*PROBLEMS TO SOLVE*.
1. Answer these questions using the discussion about a Huffington Post article by Christine Horner.
(a) How does Christine Horner describe herself?
(b) In the prayer said at Mass, what shall be healed, and what shall be healed in the Bible version?
(c) How often does the Pharisee in the parable say he fasts?
2. Repeat the part of the discussion between "Christine Horner a" and "to her assumptions.", inclusive, word for word.

*PROVIDED TEXT*.
Christine Horner a self proclaimed, “healed ex-Catholic” who claims her religion is love, has posted the above titled article in the Huffing-ton Post. I am having difficulty expressing how wrong I feel her position/attack on this issue is and was hoping someone would share with this group a rebuttal to her assumptions.
I think this passage is relevant. She is similar to the Pharisee in that she sees her self as “saved” perhaps and not in need of forgiveness. That sounds like self righteousness to me.
The Parable of the Pharisee and the Tax Collector
9 He also told this parable to some who trusted in themselves that they were righteous and regarded others with contempt: 10 “Two men went up to the temple to pray, one a Pharisee and the other a tax collector. 11 The Pharisee, standing by himself, was praying thus, ‘God, I thank you that I am not like other people: thieves, rogues, adulterers, or even like this tax collector. 12 I fast twice a week; I give a tenth of all my income.’ 13 But the tax collector, standing far off, would not even look up to heaven, but was beating his breast and saying, ‘God, be merciful to me, a sinner!’ 14 I tell you, this man went down to his home justified rather than the other; for all who exalt themselves will be humbled, but all who humble themselves will be exalted.”
I saw this and at first I thought it was news. It is not. It is just someone who wants to tell Catholics what to believe.
Said in Mass: “Lord, I am not worthy that you should enter under my roof, but only say the word and my *soul *shall be healed.”
From the Bible: “Lord, I am not worthy that you should enter under my roof, but only say the word and my *servant *shall be healed.”
I thought one reason this phrase was significant was because the Centurion, a Gentile, was being sensitive to Jesus’ Jewishness. For a Jew to enter a Gentile home would make the Jew ritually unclean. Often, when clean and unclean come into contact, the clean suffers. But the point here is that Jesus isn’t made unclean by entering the Gentile’s home, but that He makes unclean things clean. This is a tremendous statement of faith by the centurion.
The claim is that this prayer crystalizes our inequality, and that admission of our guilt, as a saved person, perpetuates inferiority complexes and makes us judgmental. While I would be the first to agree that we are beyond priceless in God’s eyes, as opposed to the depressed view of humanity that we are just dung, I think it goes too far. Preferentially, I suppose I would rather have the person sitting next to me think they are a sinner unworthy of Jesus, than someone who doesn’t need to admit that.

*DATASET SECTION*.
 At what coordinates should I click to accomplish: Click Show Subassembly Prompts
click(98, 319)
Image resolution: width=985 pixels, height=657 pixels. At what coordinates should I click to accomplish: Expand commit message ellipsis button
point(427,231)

*COMPLETED EXERCISE*.
1.
(a) She calls herself a "healed ex-Catholic" and claims her religion is love.
(b) At Mass it is the soul; in the Bible it is the servant.
(c) Twice a week.

2.
Christine Horner a self proclaimed, “healed ex-Catholic” who claims her religion is love, has posted the above titled article in the Huffing-ton Post. I am having difficulty expressing how wrong I feel her position/attack on this issue is and was hoping someone would share with this group a rebuttal to her assumptions.